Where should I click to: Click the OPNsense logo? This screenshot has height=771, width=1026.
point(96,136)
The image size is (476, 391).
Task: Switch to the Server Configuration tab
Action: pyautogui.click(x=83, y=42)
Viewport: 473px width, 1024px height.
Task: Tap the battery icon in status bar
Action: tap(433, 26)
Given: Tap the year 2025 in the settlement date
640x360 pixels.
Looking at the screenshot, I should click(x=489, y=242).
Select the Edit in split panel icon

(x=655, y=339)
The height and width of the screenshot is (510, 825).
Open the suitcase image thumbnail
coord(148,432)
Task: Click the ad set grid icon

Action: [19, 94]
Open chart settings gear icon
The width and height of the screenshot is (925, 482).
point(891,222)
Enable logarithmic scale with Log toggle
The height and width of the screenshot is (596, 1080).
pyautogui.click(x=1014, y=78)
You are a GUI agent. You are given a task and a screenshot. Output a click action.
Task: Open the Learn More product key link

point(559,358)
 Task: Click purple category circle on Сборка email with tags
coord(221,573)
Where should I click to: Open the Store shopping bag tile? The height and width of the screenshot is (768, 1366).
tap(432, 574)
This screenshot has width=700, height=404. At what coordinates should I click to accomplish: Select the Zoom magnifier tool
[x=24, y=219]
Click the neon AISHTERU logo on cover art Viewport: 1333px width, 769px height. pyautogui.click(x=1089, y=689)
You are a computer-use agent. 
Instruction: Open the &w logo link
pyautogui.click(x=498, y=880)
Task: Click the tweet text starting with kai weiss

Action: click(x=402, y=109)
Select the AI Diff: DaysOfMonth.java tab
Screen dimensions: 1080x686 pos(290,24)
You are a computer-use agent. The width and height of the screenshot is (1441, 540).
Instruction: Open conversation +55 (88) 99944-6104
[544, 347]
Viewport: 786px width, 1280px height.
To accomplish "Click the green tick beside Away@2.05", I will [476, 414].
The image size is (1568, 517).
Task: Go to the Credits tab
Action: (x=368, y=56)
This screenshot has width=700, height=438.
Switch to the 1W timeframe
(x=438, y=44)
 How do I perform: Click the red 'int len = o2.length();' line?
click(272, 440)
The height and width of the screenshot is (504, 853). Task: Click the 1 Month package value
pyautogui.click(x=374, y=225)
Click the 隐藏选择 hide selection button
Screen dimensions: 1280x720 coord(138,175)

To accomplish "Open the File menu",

To do -> Where the word "agent" shows up in a line of the entries above, copy that line.

Answer space ->
You are a GUI agent. You are given a task and a screenshot. Output a click action.
You are a computer-use agent. 
You are a computer-use agent. The width and height of the screenshot is (1441, 540).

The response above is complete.